THE TASK: So that the copy matches the original, write out every entry exactly.

*** INPUT DATA

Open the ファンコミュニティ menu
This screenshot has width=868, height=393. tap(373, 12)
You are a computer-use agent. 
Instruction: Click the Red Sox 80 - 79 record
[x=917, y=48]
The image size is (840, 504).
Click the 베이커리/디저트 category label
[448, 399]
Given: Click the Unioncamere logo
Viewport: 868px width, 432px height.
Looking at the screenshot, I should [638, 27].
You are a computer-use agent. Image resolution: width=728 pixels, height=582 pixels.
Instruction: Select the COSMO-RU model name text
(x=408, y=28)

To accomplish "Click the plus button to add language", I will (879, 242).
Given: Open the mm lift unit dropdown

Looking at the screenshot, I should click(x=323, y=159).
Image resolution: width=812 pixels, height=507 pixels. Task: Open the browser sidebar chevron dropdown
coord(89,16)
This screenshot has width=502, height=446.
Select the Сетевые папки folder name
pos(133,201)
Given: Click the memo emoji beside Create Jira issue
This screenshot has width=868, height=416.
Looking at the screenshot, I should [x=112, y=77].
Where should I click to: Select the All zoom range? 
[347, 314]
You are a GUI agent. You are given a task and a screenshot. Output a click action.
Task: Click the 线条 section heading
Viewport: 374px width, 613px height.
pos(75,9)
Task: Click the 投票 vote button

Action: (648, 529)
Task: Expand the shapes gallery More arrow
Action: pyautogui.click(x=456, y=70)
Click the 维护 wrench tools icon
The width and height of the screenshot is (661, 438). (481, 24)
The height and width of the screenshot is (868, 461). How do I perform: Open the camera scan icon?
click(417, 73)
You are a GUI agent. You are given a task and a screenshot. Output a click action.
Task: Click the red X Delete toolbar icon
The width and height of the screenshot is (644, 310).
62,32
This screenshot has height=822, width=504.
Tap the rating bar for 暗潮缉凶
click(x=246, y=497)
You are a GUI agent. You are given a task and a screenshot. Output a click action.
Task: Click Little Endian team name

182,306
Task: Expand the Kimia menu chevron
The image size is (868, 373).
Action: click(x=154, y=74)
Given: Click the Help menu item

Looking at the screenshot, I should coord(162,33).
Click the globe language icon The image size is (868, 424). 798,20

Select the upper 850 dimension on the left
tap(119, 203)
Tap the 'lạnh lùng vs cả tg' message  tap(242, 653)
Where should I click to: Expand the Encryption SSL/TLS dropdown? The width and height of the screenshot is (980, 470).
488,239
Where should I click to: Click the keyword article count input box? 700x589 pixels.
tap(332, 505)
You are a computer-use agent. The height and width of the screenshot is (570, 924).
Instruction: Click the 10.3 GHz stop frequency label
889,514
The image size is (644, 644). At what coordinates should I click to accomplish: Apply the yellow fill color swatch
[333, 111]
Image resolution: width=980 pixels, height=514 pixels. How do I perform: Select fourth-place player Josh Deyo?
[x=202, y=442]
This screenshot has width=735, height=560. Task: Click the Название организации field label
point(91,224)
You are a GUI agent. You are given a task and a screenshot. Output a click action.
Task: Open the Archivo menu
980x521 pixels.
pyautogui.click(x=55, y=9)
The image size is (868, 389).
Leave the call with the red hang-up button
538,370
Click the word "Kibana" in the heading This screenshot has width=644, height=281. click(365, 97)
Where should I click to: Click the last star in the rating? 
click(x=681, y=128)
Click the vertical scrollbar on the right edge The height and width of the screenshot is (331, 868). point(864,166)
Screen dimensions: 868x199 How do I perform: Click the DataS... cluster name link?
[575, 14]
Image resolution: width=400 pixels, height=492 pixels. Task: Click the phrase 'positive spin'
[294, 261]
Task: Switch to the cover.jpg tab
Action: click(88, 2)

******

RESPONSE AREA:
Open the ファンコミュニティ menu
This screenshot has width=868, height=393. tap(373, 12)
You are a computer-use agent. 
Instruction: Click the Red Sox 80 - 79 record
[x=917, y=48]
The image size is (840, 504).
Click the 베이커리/디저트 category label
[448, 399]
Given: Click the Unioncamere logo
Viewport: 868px width, 432px height.
Looking at the screenshot, I should [638, 27].
You are a computer-use agent. Image resolution: width=728 pixels, height=582 pixels.
Instruction: Select the COSMO-RU model name text
(x=408, y=28)

To accomplish "Click the plus button to add language", I will (879, 242).
Given: Open the mm lift unit dropdown

Looking at the screenshot, I should click(x=323, y=159).
Image resolution: width=812 pixels, height=507 pixels. Task: Open the browser sidebar chevron dropdown
coord(89,16)
This screenshot has width=502, height=446.
Select the Сетевые папки folder name
pos(133,201)
Given: Click the memo emoji beside Create Jira issue
This screenshot has width=868, height=416.
Looking at the screenshot, I should [x=112, y=77].
Where should I click to: Select the All zoom range? 
[347, 314]
You are a GUI agent. You are given a task and a screenshot. Output a click action.
Task: Click the 线条 section heading
Viewport: 374px width, 613px height.
pos(75,9)
Task: Click the 投票 vote button

Action: (648, 529)
Task: Expand the shapes gallery More arrow
Action: pyautogui.click(x=456, y=70)
Click the 维护 wrench tools icon
The width and height of the screenshot is (661, 438). (481, 24)
The height and width of the screenshot is (868, 461). How do I perform: Open the camera scan icon?
click(417, 73)
You are a GUI agent. You are given a task and a screenshot. Output a click action.
Task: Click the red X Delete toolbar icon
The width and height of the screenshot is (644, 310).
62,32
This screenshot has height=822, width=504.
Tap the rating bar for 暗潮缉凶
click(x=246, y=497)
You are a GUI agent. You are given a task and a screenshot. Output a click action.
Task: Click Little Endian team name

182,306
Task: Expand the Kimia menu chevron
The image size is (868, 373).
Action: click(x=154, y=74)
Given: Click the Help menu item

Looking at the screenshot, I should coord(162,33).
Click the globe language icon The image size is (868, 424). 798,20

Select the upper 850 dimension on the left
tap(119, 203)
Tap the 'lạnh lùng vs cả tg' message  tap(242, 653)
Where should I click to: Expand the Encryption SSL/TLS dropdown? The width and height of the screenshot is (980, 470).
488,239
Where should I click to: Click the keyword article count input box? 700x589 pixels.
tap(332, 505)
You are a computer-use agent. The height and width of the screenshot is (570, 924).
Instruction: Click the 10.3 GHz stop frequency label
889,514
The image size is (644, 644). At what coordinates should I click to accomplish: Apply the yellow fill color swatch
[333, 111]
Image resolution: width=980 pixels, height=514 pixels. How do I perform: Select fourth-place player Josh Deyo?
[x=202, y=442]
This screenshot has width=735, height=560. Task: Click the Название организации field label
point(91,224)
You are a GUI agent. You are given a task and a screenshot. Output a click action.
Task: Open the Archivo menu
980x521 pixels.
pyautogui.click(x=55, y=9)
The image size is (868, 389).
Leave the call with the red hang-up button
538,370
Click the word "Kibana" in the heading This screenshot has width=644, height=281. click(365, 97)
Where should I click to: Click the last star in the rating? 
click(x=681, y=128)
Click the vertical scrollbar on the right edge The height and width of the screenshot is (331, 868). point(864,166)
Screen dimensions: 868x199 How do I perform: Click the DataS... cluster name link?
[575, 14]
Image resolution: width=400 pixels, height=492 pixels. Task: Click the phrase 'positive spin'
[294, 261]
Task: Switch to the cover.jpg tab
Action: click(88, 2)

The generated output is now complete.